Le 8 janvier 2015, la Commission d’Accès aux Documents Administratifs (CADA) a rendu un avis au terme duquel elle considère que le code-source d’un logiciel développé par l’Etat constitue un document administratif communicable à tout intéressé et librement réutilisable.
La seule réserve évoquée par la CADA ? L’existence « de droits de propriété intellectuelle détenus par des tiers à l’administration ».
Pour autant, récupérer le code source d’un logiciel en vue de le réutiliser ne paraît pas si simple. Tant s’en faut !
Commençons par un point de terminologie. Lorsque l’on demande à la CADA un avis sur la communication d’une information, celle-ci est qualifiée de « document administratif » :
« Sont considérés comme documents administratifs, au sens des chapitres Ier, III et IV du présent titre, quels que soient leur date, leur lieu de conservation, leur forme et leur support, les documents produits ou reçus, dans le cadre de leur mission de service public, par l’Etat, les collectivités territoriales ainsi que par les autres personnes de droit public ou les personnes de droit privé chargées d’une telle mission.

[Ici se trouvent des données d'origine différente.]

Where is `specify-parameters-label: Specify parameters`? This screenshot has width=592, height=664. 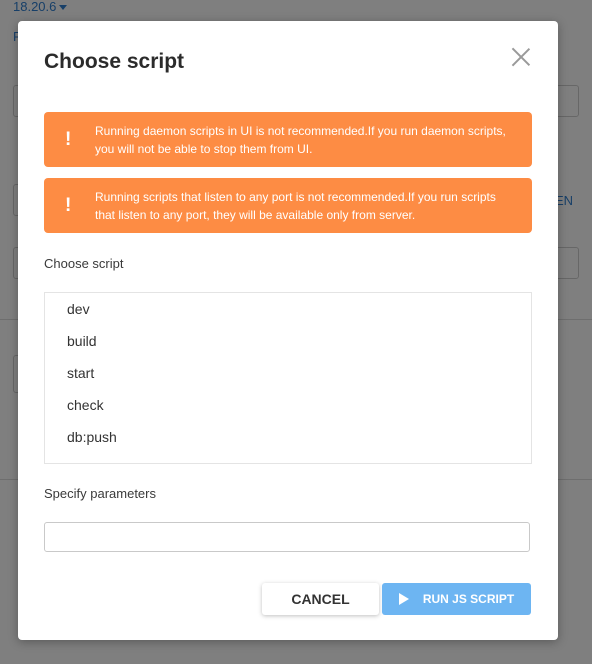 specify-parameters-label: Specify parameters is located at coordinates (100, 494). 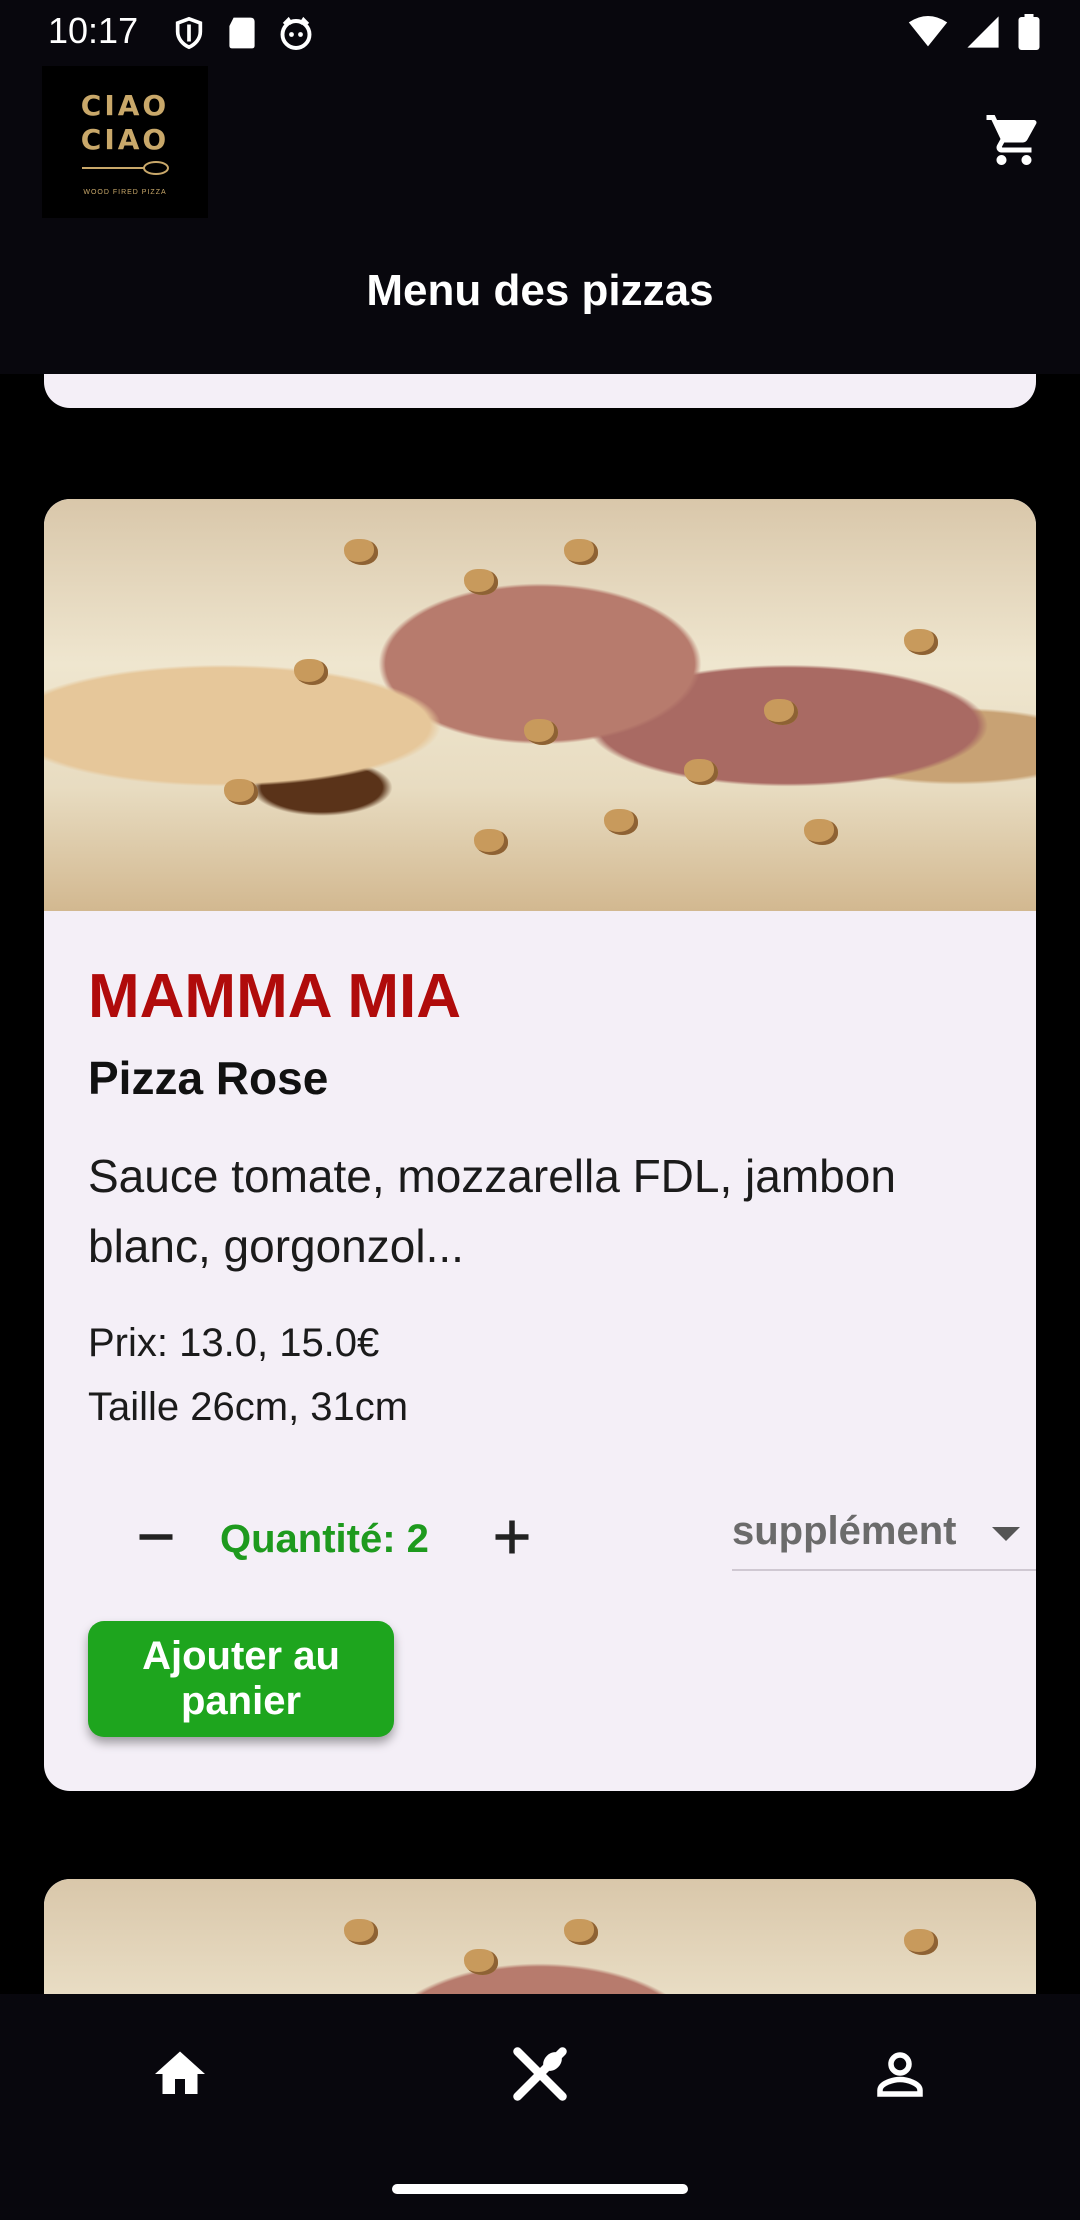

Constituent de tels documents notamment les dossiers, rapports, études, comptes rendus, procès-verbaux, statistiques, directives, instructions, circulaires, notes et réponses ministérielles, correspondances, avis, prévisions et décisions. »
Si l’on souhaite pouvoir réutiliser cette information à une quelconque fin, elle devient une « information publique ».
Partant, pour pouvoir constituer une « information publique », il faut au préalable avoir été un document administratif :
« Les informations figurant dans des documents produits ou reçus par les administrations mentionnées à l’article 1er, quel que soit le support, peuvent être utilisées par toute personne qui le souhaite à d’autres fins que celles de la mission de service public pour les besoins de laquelle les documents ont été produits ou reçus. »
Vous me suivez toujours ? En clair, il faut comprendre que la réutilisation d’une information publique suppose au préalable que ladite information soit considérée comme un document administratif communicable. La réutilisation procède de la communicabilité.
Ok. Partant de là, existe-t-il un motif permettant de s’opposer à la réutilisation du code-source d’un logiciel? Oui ! Et ça tient en deux mots : la « propriété intellectuelle ».
L’article 10 de la loi écarte en effet la possibilité de réutilisation d’informations publiques « sur lesquels des tiers détiennent des droits de propriété intellectuelle ».
Or, les logiciels sont protégés à ce titre, conformément aux dispositions de l’article L112-2 du Code de la Propriété Intellectuelle.
Et l’auteur ne peut pas être l’Etat : la Cour de Cassation a été très claire sur le sujet : « Qu’en statuant ainsi, alors qu’une personne morale ne peut avoir la qualité d’auteur, la cour d’appel a violé le texte susvisé ».
L’agent public à l’origine du logiciel reste le seul auteur. Il conserve le droit moral sur l’œuvre :
« L’existence ou la conclusion d’un contrat de louage d’ouvrage ou de service par l’auteur d’une oeuvre de l’esprit n’emporte pas dérogation à la jouissance du droit reconnu par le premier alinéa, sous réserve des exceptions prévues par le présent code. Sous les mêmes réserves, il n’est pas non plus dérogé à la jouissance de ce même droit lorsque l’auteur de l’oeuvre de l’esprit est un agent de l’Etat, d’une collectivité territoriale, d’un établissement public à caractère administratif, d’une autorité administrative indépendante dotée de la personnalité morale ou de la Banque de France. »
« Sauf dispositions statutaires ou stipulations contraires, les droits patrimoniaux sur les logiciels et leur documentation créés par un ou plusieurs employés dans l’exercice de leurs fonctions ou d’après les instructions de leur employeur sont dévolus à l’employeur qui est seul habilité à les exercer.
(…)
Les dispositions du premier alinéa du présent article sont également applicables aux agents de l’Etat, des collectivités publiques et des établissements publics à caractère administratif. »
Partant de là, un logiciel est (presque, me diront les puristes) nécessairement grevé de droits de propriété intellectuelle et ces droits appartiennent nécessairement à un tiers.
Son code-source ne devrait donc pas s’analyser comme une information publique librement réutilisable.
Espérons-le pour l’Agence du Patrimoine Immatériel de l’Etat, en tout cas. Sinon, son champ d’intervention risque d’être sérieusement revu à la baisse.